Primera lectura: Heb 3,7-14

Por eso, como dice el Espíritu Santo:
Si escucháis hoy la voz de Dios,
no endurezcáis vuestros corazones
como sucedió en el lugar de la rebelión
el día de la prueba en el desierto,
cuando vuestros antepasados
me pusieron a prueba
después de haber visto mi actuación
durante cuarenta años.
Por eso me enojé
contra aquella generación y dije:
Su corazón anda siempre extraviado;
jamás han conocido mis caminos.
Por eso, juré airado:
¡No entrarán en mi descanso!
Mirad, hermanos, que no se halle en alguno de vosotros un corazón malo e incrédulo que lo aleje del Dios vivo. Al contrario, exhortaos mutuamente cada día, mien- tras dura este hoy, para que ninguno de vosotros se endurezca por la seducción del pecado. Porque participamos de la suerte de Cristo, siempre y cuando mantengamos firme hasta el final la confianza del principio.

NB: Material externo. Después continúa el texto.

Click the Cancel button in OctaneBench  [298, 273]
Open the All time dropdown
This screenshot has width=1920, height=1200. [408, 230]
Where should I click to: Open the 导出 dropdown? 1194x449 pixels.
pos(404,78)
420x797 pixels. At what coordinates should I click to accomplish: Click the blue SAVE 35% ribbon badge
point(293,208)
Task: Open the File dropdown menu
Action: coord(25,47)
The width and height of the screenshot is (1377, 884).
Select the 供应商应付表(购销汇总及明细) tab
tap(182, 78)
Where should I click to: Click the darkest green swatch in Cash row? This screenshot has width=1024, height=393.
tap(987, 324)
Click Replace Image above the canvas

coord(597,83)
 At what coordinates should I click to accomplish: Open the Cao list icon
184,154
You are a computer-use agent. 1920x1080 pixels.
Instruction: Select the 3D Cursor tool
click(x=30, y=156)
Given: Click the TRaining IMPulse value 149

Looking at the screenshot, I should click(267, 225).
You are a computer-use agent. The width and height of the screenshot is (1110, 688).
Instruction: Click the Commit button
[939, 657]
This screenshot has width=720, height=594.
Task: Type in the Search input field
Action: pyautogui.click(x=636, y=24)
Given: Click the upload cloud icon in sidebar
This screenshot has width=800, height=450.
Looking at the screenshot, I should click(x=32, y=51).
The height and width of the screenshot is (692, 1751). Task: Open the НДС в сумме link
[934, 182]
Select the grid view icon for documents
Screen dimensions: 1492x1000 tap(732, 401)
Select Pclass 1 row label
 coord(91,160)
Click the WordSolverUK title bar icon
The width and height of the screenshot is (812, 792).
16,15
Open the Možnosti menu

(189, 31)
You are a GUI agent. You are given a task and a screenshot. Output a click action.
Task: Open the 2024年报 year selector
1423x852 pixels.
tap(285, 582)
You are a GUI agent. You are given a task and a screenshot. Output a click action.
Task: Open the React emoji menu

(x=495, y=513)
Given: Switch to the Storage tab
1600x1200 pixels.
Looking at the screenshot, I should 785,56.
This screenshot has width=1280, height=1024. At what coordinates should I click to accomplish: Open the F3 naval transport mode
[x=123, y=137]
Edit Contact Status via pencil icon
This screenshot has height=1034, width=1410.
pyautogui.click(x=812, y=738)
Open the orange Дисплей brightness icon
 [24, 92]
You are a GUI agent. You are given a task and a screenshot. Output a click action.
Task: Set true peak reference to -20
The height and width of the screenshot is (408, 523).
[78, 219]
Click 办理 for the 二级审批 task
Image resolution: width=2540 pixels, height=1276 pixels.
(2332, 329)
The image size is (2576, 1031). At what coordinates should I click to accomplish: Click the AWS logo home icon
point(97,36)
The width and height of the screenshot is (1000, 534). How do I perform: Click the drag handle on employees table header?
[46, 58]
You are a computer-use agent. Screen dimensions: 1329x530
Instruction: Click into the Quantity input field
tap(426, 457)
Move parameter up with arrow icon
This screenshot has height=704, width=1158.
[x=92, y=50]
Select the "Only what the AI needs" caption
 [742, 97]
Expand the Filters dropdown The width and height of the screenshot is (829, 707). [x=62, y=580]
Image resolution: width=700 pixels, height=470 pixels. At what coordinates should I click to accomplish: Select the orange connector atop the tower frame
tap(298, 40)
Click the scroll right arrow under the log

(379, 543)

Salmo responsorial: Sal 94,6-11

Entremos, postrémonos para adorarlo,
arrodillémonos ante el Señor, creador nuestro.
Porque él es nuestro Dios, y nosotros su pueblo,
ovejas que él apacienta.
¡Ojalá escuchéis hoy su voz!
«No endurezcáis vuestro corazón como en Meribá,
como el día de Masá, en el desierto,
cuando me tentaron vuestros antepasados,
y me pusieron a prueba, a pesar de haber visto mis obras».
Cuarenta años estuve disgustado con aquella generación,
y dije: «Son un pueblo de corazón rebelde,
que no conocen mis caminos».
Por eso juré airado: «¡Jamás entrarán en mi descanso!».

Evangelio: Mc 1,40-45

Se le acercó un leproso y le suplicó de rodillas:
-Si quieres, puedes limpiarme.
Jesús, compadecido, extendió la mano, lo tocó y le dijo:
-Quiero, queda limpio.
Al instante le desapareció la lepra y quedó limpio.
Entonces lo despidió, advirtiéndole severamente:
-No se lo digas a nadie; vete, preséntate al sacerdote y ofrece por tu purificación lo que mandó Moisés, para que les conste a ellos.
El, sin embargo, tan pronto como se fue, se puso a divulgar a voces lo ocurrido, de modo que Jesús no podía ya entrar abiertamente en ninguna ciudad. Tenía que quedarse fuera, en lugares despoblados, y aun así seguían acudiendo a él de todas partes.